* _Lo esperado_
¿Puedes transcribir tal cual el pasaje del fragmento que va desde "Necesita. Sospecho que" hasta "en la mente.", ambos incluidos?

* _Fragmento_
Necesita. Sospecho que en realidad soy yo – todo mi ser – la que necesita. Nade puede escapar de sí mismo, y como en mis textos no puedo sino desnudarme por completo, acabo diciendo verdades inconscientes.
A lo mejor debo hablar entonces del placer que siente mi mente al saciar su hambre. Cambiar el enfoque suele tener un efecto positivo cuando uno se siente atascado y no sabe qué camino escoger. Salvo el sexo, nada puede hacer mi mente disfrutar tanto como el aprender, el saber. Las pequeñas eurekas a las que llego y hacen que se hinchen mis ojos de asombro y que me inunde una ola de calor, y que mis fibras empiecen a vibrar. Sí, es comparable al sexo, y el sexo ocurre en la mente.
Como. Lo extraño es que a veces cuando leo y pienso, o analizo un texto, realmente tengo la sensación de estar comiéndomelo. Literalmente puedo sentir la avidez con la que mi boca y mis dientes parten trozos de párrafos, siento los grandes bocados en mi boca y mis mandíbulas mastican ferozmente hasta que no queda nada.
También siento hambre de sexo. De hecho, creo que el hambre de conocimiento y el hambre de sexo son las dos fuerzas que mueven mi vida. Todo lo demás son detalles. El toque físico, las sensaciones carnales: un plato exquisito o una comida copiosa, correr por el parque o en el gimnasio mientras todos los músculos gritan del placer de sentirse vivos, un abrazo delicado. En realidad, todo ello no es sino la sustitución de lo mismo: sexo.
Sexo. Una exaltación de la vida.
Hay veces, cuando no puedo ni con la una, ni con la otra, me dejo morir. Mi cuerpo entonces es una herida abierta, una llaga ardorosa, una camisa como aquellas en las que envuelven a los locos, que me asfixia, prisión provisional donde se me permiten sólo unos pocos traguitos de luz solar y aire fresco. Mi propio cuerpo es la cárcel de un grito desesperado, primitivo, animal, que necesita romper las paredes y respirar, sonreír, vivir.
A veces simplemente quiero sentir, arquear mi espalda y dejarme llevar. Alguien dijo una vez que si los hombres supieran que las mujeres piensan y quieren lo mismo, muchas cosas serían más fáciles. No sé si es cierto. Dicen también, que habría que educar a los hombres: a ser menos machistas. Lo irónico es que también habría que educar a las mujeres, por lo mismo. Porque el ego no entiende de gender. Y el poder es tan seductor que ni siquiera nos damos cuenta cuando abusamos de él, simplemente porque lo tenemos. De repente el ángulo cambia. De modo que, antes de darnos cuenta, el feminismo podría llegar a ser el nuevo machismo.

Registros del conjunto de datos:
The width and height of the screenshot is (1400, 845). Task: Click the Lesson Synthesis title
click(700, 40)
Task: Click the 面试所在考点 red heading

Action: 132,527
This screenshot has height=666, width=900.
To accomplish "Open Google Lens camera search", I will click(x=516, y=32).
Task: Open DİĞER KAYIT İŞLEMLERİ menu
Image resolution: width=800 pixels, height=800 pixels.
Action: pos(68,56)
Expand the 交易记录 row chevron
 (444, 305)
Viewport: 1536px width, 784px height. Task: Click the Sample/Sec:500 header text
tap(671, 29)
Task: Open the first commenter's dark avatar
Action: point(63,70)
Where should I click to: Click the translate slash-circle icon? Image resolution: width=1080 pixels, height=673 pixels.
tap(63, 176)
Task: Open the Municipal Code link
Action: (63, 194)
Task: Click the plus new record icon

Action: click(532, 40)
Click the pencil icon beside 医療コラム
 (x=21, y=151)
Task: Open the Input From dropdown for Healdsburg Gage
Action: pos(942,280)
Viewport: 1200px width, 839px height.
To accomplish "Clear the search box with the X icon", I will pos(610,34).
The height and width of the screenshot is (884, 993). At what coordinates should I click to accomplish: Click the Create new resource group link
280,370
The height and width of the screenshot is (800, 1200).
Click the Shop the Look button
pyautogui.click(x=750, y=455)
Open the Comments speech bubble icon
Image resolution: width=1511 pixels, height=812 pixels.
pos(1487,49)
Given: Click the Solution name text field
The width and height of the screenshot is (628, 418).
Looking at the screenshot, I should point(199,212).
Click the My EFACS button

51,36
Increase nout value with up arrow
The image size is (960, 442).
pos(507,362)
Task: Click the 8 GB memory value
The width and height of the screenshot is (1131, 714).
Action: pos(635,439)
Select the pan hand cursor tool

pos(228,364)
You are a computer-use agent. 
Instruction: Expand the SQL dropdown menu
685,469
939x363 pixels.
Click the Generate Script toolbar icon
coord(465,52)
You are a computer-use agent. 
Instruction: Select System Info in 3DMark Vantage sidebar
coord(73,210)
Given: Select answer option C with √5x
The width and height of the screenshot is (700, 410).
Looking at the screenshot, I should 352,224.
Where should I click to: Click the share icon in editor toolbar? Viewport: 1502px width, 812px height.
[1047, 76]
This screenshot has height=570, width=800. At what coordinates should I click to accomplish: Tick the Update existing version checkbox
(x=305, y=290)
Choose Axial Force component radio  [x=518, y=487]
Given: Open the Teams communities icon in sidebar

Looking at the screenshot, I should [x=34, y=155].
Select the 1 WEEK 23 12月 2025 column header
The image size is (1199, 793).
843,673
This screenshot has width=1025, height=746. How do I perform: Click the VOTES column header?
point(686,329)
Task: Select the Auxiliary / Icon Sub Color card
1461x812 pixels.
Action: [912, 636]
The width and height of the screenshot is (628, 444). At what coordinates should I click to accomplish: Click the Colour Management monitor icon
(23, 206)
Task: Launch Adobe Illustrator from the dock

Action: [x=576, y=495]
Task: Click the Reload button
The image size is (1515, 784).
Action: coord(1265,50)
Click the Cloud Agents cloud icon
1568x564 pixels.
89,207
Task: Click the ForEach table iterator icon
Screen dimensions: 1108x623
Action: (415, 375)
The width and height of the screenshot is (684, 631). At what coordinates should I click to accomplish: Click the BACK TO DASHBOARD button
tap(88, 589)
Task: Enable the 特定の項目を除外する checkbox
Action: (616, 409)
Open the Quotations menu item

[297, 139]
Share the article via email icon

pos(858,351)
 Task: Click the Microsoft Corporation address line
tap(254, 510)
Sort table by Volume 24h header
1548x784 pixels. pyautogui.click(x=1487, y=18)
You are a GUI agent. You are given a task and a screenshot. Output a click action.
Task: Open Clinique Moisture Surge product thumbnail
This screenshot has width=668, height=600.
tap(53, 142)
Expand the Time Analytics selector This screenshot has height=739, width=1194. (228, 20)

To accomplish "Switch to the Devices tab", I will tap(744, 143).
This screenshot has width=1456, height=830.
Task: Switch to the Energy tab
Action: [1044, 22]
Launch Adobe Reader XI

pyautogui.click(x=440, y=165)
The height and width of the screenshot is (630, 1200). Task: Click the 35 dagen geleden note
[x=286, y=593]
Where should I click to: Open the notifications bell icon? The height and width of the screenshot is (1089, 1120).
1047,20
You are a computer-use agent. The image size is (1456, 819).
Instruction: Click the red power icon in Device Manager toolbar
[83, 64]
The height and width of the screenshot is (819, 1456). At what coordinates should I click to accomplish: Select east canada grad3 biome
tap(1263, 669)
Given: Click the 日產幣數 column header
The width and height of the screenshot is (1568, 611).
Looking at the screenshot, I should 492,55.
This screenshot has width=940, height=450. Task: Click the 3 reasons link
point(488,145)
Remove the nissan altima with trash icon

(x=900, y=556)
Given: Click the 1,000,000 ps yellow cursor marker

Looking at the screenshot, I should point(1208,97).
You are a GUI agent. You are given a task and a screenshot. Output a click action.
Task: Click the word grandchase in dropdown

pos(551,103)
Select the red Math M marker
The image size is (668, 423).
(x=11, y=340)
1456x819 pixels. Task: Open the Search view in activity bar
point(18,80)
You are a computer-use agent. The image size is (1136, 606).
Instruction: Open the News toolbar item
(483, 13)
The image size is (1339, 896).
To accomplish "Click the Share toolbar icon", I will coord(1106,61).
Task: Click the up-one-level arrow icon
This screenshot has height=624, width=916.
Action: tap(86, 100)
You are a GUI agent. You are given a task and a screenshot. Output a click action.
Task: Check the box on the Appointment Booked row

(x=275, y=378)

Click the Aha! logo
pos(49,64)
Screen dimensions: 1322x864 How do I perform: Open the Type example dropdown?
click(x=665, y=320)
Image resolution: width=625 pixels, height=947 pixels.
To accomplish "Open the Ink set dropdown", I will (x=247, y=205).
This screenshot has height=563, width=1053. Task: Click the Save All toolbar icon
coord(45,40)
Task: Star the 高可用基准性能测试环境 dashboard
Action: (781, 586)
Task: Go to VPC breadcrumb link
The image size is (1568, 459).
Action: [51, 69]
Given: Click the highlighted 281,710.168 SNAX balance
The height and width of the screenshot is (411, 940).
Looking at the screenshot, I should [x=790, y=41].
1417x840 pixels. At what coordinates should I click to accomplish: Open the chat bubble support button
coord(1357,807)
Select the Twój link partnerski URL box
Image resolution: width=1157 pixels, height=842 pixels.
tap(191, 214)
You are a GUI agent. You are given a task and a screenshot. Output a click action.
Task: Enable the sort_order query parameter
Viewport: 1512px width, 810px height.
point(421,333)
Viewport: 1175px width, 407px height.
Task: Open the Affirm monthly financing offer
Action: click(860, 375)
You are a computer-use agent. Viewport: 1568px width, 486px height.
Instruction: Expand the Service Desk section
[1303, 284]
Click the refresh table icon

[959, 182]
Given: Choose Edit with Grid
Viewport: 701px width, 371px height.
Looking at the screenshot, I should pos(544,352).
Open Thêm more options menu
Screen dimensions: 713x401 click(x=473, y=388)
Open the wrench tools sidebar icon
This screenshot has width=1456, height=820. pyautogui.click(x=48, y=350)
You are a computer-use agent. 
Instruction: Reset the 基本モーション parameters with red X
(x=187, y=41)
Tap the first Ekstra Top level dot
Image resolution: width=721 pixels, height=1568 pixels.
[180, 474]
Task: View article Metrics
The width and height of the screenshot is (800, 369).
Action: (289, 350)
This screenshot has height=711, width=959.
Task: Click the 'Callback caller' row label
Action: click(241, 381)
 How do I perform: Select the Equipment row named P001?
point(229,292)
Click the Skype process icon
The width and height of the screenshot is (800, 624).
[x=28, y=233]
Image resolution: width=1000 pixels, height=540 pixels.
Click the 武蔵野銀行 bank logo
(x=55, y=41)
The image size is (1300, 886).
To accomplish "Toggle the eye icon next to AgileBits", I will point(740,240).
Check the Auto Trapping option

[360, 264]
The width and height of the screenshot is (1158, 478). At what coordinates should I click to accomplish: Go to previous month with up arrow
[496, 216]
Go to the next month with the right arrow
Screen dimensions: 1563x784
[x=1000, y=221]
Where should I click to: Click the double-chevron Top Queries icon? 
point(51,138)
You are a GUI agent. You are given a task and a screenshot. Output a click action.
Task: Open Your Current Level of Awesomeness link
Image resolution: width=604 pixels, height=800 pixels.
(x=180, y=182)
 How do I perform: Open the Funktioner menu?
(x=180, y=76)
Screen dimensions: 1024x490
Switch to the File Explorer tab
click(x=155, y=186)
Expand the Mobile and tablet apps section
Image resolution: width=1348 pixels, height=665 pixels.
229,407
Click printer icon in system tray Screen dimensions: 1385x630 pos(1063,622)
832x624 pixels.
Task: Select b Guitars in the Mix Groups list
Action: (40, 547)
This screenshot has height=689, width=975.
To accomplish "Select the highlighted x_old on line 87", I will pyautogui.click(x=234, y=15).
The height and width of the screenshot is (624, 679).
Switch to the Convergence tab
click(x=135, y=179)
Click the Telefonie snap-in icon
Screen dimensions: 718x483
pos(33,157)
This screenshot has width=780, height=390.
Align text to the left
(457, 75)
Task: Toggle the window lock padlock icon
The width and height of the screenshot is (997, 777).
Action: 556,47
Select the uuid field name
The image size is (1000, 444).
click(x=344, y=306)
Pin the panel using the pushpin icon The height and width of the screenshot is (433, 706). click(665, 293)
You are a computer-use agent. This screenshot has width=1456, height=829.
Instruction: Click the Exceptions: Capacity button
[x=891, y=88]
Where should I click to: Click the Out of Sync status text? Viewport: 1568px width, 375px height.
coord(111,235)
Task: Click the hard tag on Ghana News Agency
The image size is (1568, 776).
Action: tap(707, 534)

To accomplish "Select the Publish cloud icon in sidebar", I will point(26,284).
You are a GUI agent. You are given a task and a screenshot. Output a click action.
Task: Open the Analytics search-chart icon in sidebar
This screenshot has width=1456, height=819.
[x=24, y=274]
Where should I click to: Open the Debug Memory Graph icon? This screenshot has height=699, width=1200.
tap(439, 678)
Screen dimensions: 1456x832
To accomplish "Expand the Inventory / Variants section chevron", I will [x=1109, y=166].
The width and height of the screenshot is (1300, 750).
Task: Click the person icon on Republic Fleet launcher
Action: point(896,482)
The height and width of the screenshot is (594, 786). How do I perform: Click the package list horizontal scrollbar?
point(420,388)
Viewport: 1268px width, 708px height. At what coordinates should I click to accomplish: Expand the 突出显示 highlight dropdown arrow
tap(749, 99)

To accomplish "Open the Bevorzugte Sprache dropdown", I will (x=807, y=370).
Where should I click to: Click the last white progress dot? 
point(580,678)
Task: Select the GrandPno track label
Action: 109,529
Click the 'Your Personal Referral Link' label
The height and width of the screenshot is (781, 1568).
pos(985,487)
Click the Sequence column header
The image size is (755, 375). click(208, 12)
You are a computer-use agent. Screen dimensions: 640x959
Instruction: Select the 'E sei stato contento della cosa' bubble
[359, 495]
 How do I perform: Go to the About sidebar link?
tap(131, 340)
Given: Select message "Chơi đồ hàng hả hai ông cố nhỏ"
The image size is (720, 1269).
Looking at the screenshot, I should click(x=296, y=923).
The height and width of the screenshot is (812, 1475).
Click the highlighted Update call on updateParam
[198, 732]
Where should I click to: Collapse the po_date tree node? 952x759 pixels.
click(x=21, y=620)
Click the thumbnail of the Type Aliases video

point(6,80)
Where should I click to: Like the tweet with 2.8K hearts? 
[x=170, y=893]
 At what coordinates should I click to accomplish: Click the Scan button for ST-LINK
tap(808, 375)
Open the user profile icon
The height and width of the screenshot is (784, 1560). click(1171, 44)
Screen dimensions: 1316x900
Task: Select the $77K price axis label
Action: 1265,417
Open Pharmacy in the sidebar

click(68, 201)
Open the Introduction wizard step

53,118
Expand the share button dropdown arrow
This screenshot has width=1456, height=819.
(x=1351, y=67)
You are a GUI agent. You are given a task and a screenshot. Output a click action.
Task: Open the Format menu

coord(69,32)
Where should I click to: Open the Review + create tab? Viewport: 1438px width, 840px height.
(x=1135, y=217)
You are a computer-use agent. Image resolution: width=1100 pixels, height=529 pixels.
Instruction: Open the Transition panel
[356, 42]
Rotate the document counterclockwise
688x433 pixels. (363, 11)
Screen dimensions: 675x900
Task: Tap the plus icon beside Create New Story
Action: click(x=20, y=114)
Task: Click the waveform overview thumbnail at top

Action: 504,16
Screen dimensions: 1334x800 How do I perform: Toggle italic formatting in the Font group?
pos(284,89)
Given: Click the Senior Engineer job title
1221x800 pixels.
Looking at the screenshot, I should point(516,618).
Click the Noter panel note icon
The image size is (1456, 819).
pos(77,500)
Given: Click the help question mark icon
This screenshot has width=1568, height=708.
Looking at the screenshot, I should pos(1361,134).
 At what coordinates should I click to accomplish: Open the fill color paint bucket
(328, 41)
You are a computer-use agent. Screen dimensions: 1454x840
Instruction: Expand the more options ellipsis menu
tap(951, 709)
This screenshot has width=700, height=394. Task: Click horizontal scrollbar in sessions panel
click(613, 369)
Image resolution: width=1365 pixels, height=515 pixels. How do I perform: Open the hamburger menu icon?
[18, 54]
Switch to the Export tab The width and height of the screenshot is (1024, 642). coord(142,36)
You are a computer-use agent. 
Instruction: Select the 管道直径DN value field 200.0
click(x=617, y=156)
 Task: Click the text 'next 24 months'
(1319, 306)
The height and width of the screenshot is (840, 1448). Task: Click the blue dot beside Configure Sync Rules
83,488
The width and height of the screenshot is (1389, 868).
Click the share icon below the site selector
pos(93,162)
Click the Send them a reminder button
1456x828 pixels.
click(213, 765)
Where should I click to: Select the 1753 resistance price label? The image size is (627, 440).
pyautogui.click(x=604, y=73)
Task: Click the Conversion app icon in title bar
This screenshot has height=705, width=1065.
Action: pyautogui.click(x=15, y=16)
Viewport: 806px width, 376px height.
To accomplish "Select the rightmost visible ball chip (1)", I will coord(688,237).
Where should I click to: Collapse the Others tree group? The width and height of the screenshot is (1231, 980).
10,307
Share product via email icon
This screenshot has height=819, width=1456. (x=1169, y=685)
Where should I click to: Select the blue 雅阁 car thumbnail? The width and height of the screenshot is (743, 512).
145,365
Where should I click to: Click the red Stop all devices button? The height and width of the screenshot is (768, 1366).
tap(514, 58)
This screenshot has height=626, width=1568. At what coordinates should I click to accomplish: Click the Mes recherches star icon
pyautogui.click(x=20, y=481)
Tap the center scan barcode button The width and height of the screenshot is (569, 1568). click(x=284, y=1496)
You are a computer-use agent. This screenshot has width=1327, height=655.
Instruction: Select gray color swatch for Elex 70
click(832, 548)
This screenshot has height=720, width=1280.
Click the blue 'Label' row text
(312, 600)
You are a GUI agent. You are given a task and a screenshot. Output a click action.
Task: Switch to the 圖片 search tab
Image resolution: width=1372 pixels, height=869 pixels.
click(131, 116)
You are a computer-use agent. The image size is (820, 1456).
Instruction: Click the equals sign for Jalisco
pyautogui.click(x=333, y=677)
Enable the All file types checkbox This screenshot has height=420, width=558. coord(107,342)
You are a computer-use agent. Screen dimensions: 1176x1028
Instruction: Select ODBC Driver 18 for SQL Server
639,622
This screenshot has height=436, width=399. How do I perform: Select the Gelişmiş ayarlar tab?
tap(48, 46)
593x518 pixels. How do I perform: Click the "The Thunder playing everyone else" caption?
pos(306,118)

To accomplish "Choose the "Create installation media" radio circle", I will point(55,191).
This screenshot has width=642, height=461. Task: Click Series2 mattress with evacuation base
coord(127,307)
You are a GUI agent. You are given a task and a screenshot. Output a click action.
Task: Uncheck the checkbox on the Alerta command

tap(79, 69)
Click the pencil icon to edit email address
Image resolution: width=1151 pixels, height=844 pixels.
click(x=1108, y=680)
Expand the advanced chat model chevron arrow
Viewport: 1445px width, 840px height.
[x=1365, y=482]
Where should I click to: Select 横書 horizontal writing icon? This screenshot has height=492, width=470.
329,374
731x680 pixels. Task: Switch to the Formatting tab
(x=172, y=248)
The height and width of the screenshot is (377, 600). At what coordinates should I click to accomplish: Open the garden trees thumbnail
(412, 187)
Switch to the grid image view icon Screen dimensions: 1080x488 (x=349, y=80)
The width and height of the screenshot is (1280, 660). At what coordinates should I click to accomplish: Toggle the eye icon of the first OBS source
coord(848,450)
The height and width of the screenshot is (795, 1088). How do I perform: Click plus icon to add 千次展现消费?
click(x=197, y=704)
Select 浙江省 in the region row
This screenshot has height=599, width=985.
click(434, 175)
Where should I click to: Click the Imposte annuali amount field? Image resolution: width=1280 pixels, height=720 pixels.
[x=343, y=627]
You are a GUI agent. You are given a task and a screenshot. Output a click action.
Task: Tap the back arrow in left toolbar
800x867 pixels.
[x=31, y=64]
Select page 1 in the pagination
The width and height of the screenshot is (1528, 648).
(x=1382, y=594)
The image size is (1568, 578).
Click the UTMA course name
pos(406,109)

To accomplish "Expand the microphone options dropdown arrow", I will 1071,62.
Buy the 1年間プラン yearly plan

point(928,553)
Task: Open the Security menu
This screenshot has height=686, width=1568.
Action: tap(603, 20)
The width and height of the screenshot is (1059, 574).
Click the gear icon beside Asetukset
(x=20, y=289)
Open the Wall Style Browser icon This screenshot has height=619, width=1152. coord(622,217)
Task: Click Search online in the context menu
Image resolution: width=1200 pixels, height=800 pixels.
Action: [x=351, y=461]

* _Ejercicio resuelto_
Necesita. Sospecho que en realidad soy yo – todo mi ser – la que necesita. Nade puede escapar de sí mismo, y como en mis textos no puedo sino desnudarme por completo, acabo diciendo verdades inconscientes.
A lo mejor debo hablar entonces del placer que siente mi mente al saciar su hambre. Cambiar el enfoque suele tener un efecto positivo cuando uno se siente atascado y no sabe qué camino escoger. Salvo el sexo, nada puede hacer mi mente disfrutar tanto como el aprender, el saber. Las pequeñas eurekas a las que llego y hacen que se hinchen mis ojos de asombro y que me inunde una ola de calor, y que mis fibras empiecen a vibrar. Sí, es comparable al sexo, y el sexo ocurre en la mente.